I then proceed to read up on the topic in a text book (which is not publicly available, but I will provide the necessary math) and the approach show there is different in some point and results in a different Implementation.
First controller, shorted Version, for long version Source
In this example, the PID and my PI controller respectively are split up in the two (three) parts proportional integral and derivative, which will be ignored from here on.
To discretize the Integral part, the forward Euler method is used and the transfer function of the Integral Part is presented as:
$$ F_i(s) = \frac{X_a(s)}{X_e(s)} = K_i \cdot \frac{1}{s} $$
$$ D_i(z) = F_i(s) \bigg \vert _{\frac{z-1}{T_s}} = \frac{K_i T_s}{z-1} = \frac{K_I \cdot T_s \cdot z^{-1}}{1-z^{-^1}} $$
It is then further written as a difference equation
$$ X_{ai}(z) = z^{-1} X_{ai}(z) + z^{-1}K_i Ts X_{e}(z) $$
It is not directly stated, but the logical consequence of the following implementation is that the difference equation of the PI-controller results in:
$$ X_{aPI} = z^{-1} X_{ai}(z) + z^{-1}K_i Ts X_{e}(z) + X_e(z) K_p $$
For the implementation in c/c++ I will only focus on the relevant update function.
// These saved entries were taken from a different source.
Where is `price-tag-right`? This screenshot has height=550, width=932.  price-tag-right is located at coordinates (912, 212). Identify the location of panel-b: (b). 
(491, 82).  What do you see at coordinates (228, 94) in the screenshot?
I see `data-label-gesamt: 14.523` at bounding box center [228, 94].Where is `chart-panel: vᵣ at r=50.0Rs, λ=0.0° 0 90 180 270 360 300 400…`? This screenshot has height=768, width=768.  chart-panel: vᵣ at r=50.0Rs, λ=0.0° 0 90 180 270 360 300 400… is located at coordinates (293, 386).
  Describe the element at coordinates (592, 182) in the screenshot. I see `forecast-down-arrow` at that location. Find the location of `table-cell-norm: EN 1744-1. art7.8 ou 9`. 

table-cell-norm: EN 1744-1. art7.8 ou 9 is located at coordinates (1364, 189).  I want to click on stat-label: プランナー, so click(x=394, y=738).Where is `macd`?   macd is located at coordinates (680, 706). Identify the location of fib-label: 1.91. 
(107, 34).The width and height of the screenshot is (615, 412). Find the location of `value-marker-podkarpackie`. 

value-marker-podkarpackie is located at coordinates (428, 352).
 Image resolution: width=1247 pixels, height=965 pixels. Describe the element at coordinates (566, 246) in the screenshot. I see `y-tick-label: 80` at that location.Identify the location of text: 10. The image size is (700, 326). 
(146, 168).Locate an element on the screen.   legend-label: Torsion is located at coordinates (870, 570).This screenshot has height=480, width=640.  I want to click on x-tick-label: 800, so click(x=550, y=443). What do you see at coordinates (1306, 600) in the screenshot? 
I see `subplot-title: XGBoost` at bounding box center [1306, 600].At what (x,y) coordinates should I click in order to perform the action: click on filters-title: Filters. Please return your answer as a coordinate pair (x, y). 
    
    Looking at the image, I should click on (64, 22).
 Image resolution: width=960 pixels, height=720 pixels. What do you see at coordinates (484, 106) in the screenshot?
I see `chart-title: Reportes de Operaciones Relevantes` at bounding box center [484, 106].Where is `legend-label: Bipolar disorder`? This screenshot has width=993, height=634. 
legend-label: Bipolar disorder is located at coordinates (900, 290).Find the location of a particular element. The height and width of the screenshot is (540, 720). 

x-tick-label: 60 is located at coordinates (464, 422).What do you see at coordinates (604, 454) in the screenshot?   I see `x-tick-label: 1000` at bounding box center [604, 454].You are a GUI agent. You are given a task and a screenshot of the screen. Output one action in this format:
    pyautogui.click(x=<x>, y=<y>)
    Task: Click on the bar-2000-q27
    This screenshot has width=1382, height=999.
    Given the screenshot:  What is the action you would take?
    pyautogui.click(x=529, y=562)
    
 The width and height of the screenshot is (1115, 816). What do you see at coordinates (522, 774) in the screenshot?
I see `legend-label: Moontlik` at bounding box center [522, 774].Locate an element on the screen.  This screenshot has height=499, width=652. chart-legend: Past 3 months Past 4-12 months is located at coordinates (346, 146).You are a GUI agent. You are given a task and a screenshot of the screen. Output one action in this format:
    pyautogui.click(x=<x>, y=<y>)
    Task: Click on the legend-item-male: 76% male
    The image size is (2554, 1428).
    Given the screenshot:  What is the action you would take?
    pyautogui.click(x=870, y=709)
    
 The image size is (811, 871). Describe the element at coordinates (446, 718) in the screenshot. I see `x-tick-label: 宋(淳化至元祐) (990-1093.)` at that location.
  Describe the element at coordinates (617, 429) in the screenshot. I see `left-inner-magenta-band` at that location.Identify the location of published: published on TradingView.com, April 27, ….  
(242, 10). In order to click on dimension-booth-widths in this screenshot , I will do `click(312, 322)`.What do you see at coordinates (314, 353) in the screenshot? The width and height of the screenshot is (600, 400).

float PI_Controller::update(float input)
{
// The error is the difference between the reference (setpoint) and the
// actual position (input)
// error = X_e
int16_t error = setpoint - input;
// The integral or sum of current and previous errors
int32_t newIntegral = integral + error;
// Standard PI rule
float output = kp * error + ki * Ts * integral;
// Clamp and anti-windup
if (output > maxOutput)
output = maxOutput;
else if (output < minOutput)
output = minOutput;
else
integral = newIntegral;
return output; // X_aPI
}
The first thing the textbook does different is treating the transfer function of the PI-controller as a whole. It's also using the forward Euler method.
$$ F_{pi}(s) = Kp + \frac{K_i}{s} $$
$$ D(z) = F_{pi}(s) \bigg \vert _{s= \frac{z-1}{T}} = K_p + \frac{K_i T_s z^{-1}}{1-z^{-1} } = \frac{K_p - K_p z^{-1} + K_i T_s z^{-1} }{1- z^{-1}} $$
As a result the difference equation is also different and results in:
$$ X_a(z) = X_a(z)z^{-1} + K_p X_e(z) - K_p X_e(z) z^{-1} + K_i Ts X_e(z) z^{-1} $$ simplified $$ X_a(z) = X_a(z)z^{-1} + K_p X_e(z) +z^{-1} X_e(z)( K_i Ts - K_p) $$
The implementation thus will also be different.
float PI_Controller::update(float input)
{
// error = X_e
int16_t error = setpoint - input;
int32_t newIntegral = integral + error;
output += kp * error + integral * ki * kp * ts;
// Clamp and anti-windup
if (output > maxOutput)
output = maxOutput;
else if (output < minOutput)
output = minOutput;
else
integral = newIntegral;
return output;
}
My Questions are:
Why are these approaches and their resulting transfer functions different?
Is one or are both approaches wrong, what would be the or a correct one and its implementation?
Why do both controllers work nonetheless? (I tested the first one myself, and the book also provides graphs, which leads me to believe the approach is correct as well)
Are they actually the same, and I just don't see it?
I would be really grateful for an answer which also sheds some light on the backgrounds. I know that the bilinear transform is superior, but I really would like to understand it using the forward Euler method.